Your reply should consist solely of the lines from the one containing "Nano spray ontsmettingsmiddel" through the end of the data, restated word for word.

(Stored records)
== Segment start ==

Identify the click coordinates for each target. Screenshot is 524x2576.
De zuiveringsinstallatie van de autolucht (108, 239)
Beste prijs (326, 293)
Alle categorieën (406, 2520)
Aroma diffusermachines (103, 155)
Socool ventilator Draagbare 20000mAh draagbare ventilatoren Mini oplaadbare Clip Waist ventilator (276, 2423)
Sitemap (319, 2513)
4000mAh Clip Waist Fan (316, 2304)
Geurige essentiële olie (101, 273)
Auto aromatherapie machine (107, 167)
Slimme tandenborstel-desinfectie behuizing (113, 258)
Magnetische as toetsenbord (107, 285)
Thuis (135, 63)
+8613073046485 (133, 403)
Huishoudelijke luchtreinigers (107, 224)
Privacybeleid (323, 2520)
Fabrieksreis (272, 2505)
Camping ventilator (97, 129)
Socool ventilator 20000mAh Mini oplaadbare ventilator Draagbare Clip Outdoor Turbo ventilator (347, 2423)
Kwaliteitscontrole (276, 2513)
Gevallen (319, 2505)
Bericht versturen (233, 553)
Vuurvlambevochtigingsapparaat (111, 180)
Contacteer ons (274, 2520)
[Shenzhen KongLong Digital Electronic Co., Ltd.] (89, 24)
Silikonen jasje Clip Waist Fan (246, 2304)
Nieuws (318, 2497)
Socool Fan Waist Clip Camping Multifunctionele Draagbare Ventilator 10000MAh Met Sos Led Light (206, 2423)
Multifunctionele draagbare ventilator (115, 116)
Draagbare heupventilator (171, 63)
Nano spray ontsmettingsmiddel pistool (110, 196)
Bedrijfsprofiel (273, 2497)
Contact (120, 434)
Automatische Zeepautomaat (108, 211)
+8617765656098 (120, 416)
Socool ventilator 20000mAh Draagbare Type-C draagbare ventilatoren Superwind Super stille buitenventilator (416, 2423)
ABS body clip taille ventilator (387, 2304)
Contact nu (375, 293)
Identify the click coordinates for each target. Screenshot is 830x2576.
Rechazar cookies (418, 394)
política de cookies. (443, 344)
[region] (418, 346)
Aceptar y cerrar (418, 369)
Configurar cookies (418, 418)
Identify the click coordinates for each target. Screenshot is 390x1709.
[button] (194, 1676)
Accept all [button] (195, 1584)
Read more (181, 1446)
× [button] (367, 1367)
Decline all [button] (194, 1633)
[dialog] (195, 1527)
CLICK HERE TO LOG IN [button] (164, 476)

== Segment end ==

» **PROBLEM SOLUTION**
Nano spray ontsmettingsmiddel pistool (110, 196)
Bedrijfsprofiel (273, 2497)
Contact (120, 434)
Automatische Zeepautomaat (108, 211)
+8617765656098 (120, 416)
Socool ventilator 20000mAh Draagbare Type-C draagbare ventilatoren Superwind Super stille buitenventilator (416, 2423)
ABS body clip taille ventilator (387, 2304)
Contact nu (375, 293)
Identify the click coordinates for each target. Screenshot is 830x2576.
Rechazar cookies (418, 394)
política de cookies. (443, 344)
[region] (418, 346)
Aceptar y cerrar (418, 369)
Configurar cookies (418, 418)
Identify the click coordinates for each target. Screenshot is 390x1709.
[button] (194, 1676)
Accept all [button] (195, 1584)
Read more (181, 1446)
× [button] (367, 1367)
Decline all [button] (194, 1633)
[dialog] (195, 1527)
CLICK HERE TO LOG IN [button] (164, 476)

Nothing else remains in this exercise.